Texto extraído:
··········
4.1 Critério Material do IPI-importação.

O critério material do IPI-importação é importar produtos industrializados advindos do exterior. Para alguns autores, trata-se de um mero adicional do imposto de importação, sendo que a materialidade constitucionalmente eleita para o IPI seria a conduta “realizar operações jurídicas com produtos industrializados”.

Nos ensinamentos do mestre Eduardo Domingos Bottallo:

“Embora, à primeira vista, aparente ser mera “variante operacional” do IPI, a exação que, nos termos do art. 46, I, do CTN, incide sobre a importação de bens industrializados no exterior, confunde-se com o imposto sobre a importação, também incluído na esfera de competência tributária da União, nos termos do art. 151, I, da Lei Maior. Daí concluirmos que, no contexto ora considerado, o IPI equivale a mero adicional do imposto de importação.”[15]

Neste sentido, parte da doutrina entende tratar-se de uma superposição do IPI-importação e do Imposto de Importação (II).

Entretanto, deve-se falar em uma superposição parcial porque o campo de incidência do imposto de importação não abrange a importação de produtos brasileiros exportados.

Assim, o IPI-importação desempenha um papel importante de proteção da Fazenda Nacional contra a fraude e a evasão fiscal, já que o imposto de importação só pode incidir sobre a importação de produtos estrangeiros, não abarcando os produtos nacionais ou nacionalizados que, enviados ao exterior, venham a ser introduzidos em território nacional.
··········
O que fazer:
1. Reproduza o trecho do texto sobre o IPI-importação que vai de "Entretanto, deve-se falar" a "produtos brasileiros exportados.".
2. No texto sobre o IPI-importação, por que se deve falar em uma superposição apenas parcial entre o IPI-importação e o imposto de importação?
As entradas a seguir não têm relação com o texto sobre o IPI-importação.

(Listagem de dados)
··········
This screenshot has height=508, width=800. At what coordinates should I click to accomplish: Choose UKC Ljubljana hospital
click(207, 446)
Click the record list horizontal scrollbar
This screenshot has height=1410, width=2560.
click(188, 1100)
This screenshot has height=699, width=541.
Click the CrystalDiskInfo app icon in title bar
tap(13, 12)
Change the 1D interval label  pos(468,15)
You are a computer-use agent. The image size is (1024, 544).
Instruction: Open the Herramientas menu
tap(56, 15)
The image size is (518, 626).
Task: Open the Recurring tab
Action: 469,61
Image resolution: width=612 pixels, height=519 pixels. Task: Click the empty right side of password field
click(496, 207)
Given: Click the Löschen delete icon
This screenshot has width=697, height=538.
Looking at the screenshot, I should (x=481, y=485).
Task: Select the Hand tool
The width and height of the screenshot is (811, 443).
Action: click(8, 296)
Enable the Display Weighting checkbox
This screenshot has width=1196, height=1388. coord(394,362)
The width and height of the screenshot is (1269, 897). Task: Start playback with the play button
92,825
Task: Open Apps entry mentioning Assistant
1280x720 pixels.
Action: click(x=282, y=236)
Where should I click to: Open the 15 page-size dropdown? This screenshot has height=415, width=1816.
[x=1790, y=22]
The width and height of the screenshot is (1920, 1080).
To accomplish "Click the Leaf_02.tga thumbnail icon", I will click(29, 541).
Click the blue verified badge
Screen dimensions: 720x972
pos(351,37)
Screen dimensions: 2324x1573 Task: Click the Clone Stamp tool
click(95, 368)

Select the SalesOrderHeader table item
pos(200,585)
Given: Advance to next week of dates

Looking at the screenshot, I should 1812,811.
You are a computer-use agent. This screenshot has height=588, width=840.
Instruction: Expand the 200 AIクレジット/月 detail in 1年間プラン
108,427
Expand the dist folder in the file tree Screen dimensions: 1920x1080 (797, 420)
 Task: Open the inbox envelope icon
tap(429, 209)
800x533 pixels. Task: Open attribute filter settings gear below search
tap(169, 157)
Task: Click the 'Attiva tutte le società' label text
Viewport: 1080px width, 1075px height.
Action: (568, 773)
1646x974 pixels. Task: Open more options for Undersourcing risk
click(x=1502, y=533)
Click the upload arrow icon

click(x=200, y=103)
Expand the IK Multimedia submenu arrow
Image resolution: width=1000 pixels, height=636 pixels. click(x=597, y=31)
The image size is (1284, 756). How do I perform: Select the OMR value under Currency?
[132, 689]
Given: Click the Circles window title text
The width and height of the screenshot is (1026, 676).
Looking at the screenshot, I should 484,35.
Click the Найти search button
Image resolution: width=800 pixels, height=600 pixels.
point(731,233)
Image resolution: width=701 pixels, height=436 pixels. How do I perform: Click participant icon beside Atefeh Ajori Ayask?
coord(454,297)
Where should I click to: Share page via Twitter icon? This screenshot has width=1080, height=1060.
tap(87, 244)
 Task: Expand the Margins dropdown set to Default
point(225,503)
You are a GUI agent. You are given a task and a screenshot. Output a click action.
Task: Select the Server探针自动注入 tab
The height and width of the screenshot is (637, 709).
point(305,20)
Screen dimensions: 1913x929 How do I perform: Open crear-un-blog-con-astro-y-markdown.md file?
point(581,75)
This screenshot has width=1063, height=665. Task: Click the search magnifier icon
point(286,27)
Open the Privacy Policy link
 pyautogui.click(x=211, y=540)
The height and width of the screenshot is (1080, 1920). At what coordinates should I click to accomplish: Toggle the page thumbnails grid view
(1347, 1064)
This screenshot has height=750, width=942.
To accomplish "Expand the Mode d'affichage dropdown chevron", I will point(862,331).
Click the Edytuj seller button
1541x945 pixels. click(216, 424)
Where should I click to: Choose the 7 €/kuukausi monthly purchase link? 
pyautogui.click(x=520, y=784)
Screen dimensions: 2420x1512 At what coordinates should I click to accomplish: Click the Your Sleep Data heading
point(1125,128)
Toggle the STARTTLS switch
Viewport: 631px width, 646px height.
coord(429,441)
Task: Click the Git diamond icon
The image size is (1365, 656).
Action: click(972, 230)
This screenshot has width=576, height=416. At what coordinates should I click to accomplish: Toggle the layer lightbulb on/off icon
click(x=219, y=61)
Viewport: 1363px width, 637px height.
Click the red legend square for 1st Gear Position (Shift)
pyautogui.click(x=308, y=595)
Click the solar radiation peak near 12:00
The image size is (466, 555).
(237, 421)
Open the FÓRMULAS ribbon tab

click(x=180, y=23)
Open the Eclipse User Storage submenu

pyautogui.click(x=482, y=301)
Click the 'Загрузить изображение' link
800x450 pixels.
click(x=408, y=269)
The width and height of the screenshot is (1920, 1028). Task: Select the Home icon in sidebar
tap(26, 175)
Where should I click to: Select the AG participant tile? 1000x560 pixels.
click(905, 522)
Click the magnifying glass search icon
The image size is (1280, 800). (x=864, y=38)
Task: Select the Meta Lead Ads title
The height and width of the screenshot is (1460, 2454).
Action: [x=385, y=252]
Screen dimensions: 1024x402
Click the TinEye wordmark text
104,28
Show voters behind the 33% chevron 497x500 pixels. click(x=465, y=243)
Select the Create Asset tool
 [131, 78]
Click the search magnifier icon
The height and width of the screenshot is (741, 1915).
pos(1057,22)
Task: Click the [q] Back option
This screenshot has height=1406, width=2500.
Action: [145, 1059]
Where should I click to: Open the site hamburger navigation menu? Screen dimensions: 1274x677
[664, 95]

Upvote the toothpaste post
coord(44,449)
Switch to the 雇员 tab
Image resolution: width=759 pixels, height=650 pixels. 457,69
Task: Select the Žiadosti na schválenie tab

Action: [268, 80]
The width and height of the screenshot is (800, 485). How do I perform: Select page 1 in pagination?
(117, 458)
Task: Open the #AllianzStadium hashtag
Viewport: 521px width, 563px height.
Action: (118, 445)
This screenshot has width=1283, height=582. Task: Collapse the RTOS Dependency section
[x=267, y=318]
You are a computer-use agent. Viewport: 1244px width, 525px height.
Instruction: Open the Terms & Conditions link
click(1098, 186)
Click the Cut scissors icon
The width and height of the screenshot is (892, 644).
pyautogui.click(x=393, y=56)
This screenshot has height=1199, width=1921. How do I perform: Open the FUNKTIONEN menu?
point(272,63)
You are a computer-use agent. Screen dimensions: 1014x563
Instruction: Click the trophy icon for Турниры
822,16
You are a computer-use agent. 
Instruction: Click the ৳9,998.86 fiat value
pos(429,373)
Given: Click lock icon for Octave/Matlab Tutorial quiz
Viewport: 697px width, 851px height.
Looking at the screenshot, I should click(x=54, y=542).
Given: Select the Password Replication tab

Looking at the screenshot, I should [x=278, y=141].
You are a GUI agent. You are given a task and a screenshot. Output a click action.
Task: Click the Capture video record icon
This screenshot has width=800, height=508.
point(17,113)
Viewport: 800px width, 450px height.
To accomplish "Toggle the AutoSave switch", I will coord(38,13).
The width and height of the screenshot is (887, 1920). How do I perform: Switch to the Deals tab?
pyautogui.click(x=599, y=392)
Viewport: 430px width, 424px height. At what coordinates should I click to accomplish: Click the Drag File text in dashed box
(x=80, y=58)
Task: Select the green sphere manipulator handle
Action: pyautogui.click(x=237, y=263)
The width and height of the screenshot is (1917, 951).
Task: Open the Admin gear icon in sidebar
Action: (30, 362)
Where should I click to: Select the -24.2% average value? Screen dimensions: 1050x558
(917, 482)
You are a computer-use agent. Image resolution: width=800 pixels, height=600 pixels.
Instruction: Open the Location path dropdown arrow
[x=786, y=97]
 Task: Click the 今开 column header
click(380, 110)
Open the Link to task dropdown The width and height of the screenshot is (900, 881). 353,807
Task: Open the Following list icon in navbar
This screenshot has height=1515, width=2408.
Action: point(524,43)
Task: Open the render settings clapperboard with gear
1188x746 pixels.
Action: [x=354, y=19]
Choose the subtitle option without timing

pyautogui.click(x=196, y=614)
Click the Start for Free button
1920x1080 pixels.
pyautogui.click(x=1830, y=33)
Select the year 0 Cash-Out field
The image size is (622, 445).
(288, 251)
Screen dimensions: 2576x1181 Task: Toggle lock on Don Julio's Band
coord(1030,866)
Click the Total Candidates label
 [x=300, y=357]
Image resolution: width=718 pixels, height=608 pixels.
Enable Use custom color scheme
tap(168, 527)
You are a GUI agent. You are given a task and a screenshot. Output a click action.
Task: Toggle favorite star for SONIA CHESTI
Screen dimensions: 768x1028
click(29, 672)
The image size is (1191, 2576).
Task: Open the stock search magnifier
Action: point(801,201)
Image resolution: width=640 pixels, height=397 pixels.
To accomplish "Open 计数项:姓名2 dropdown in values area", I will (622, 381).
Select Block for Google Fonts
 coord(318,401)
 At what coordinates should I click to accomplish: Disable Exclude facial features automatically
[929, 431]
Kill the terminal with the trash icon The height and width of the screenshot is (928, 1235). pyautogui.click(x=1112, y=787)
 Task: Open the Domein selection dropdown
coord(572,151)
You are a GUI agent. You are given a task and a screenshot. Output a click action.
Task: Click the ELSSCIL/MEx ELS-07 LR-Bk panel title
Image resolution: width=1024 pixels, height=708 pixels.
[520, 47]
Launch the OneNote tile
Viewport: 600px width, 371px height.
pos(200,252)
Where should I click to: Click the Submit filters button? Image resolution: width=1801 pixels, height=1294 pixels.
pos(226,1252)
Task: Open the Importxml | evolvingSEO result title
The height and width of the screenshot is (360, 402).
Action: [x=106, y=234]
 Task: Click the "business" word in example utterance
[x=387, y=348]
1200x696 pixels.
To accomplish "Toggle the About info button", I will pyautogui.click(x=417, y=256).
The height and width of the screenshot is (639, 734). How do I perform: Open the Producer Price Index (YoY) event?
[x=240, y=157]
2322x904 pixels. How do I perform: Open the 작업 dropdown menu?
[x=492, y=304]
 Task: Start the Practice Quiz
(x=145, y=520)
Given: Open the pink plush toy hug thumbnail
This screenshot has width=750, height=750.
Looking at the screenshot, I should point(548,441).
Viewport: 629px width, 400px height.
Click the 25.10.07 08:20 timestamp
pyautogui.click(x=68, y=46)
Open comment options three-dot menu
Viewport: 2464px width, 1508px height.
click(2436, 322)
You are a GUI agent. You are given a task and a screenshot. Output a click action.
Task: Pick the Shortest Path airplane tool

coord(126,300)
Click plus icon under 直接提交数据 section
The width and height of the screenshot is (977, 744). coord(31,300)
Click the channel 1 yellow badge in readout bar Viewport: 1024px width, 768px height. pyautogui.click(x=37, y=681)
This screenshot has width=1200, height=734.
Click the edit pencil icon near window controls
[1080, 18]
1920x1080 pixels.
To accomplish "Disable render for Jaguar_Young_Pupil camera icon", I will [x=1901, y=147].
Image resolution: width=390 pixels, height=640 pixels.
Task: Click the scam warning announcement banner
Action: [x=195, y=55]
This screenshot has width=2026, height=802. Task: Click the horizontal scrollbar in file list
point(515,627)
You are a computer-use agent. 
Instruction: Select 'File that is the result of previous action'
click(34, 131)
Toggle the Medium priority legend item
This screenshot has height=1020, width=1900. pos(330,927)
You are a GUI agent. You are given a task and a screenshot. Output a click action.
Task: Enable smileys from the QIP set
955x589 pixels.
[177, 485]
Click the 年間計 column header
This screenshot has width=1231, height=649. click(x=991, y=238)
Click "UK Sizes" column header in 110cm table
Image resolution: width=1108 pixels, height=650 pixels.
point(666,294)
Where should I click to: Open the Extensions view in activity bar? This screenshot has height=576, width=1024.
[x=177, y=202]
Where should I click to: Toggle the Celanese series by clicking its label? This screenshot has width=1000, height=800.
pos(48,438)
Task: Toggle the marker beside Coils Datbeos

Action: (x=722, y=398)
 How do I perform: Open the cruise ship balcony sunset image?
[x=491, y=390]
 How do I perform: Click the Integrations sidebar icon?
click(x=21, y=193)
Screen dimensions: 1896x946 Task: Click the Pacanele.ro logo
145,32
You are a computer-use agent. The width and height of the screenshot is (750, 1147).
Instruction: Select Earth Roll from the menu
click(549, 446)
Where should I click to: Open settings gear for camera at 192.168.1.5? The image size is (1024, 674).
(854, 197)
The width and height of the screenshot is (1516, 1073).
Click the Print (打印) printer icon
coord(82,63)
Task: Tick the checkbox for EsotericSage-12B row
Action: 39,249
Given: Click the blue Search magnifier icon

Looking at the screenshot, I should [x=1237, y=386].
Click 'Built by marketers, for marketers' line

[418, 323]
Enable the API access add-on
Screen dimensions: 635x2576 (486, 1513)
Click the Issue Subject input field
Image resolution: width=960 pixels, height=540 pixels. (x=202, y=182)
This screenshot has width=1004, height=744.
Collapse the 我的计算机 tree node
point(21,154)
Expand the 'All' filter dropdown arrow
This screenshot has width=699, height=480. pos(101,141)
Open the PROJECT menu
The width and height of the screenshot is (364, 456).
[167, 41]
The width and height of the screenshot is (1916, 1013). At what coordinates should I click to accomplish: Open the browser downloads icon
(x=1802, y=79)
··········
Respostas do exercício:
1.
Entretanto, deve-se falar em uma superposição parcial porque o campo de incidência do imposto de importação não abrange a importação de produtos brasileiros exportados.

2. Porque o campo de incidência do imposto de importação não abrange a importação de produtos brasileiros exportados.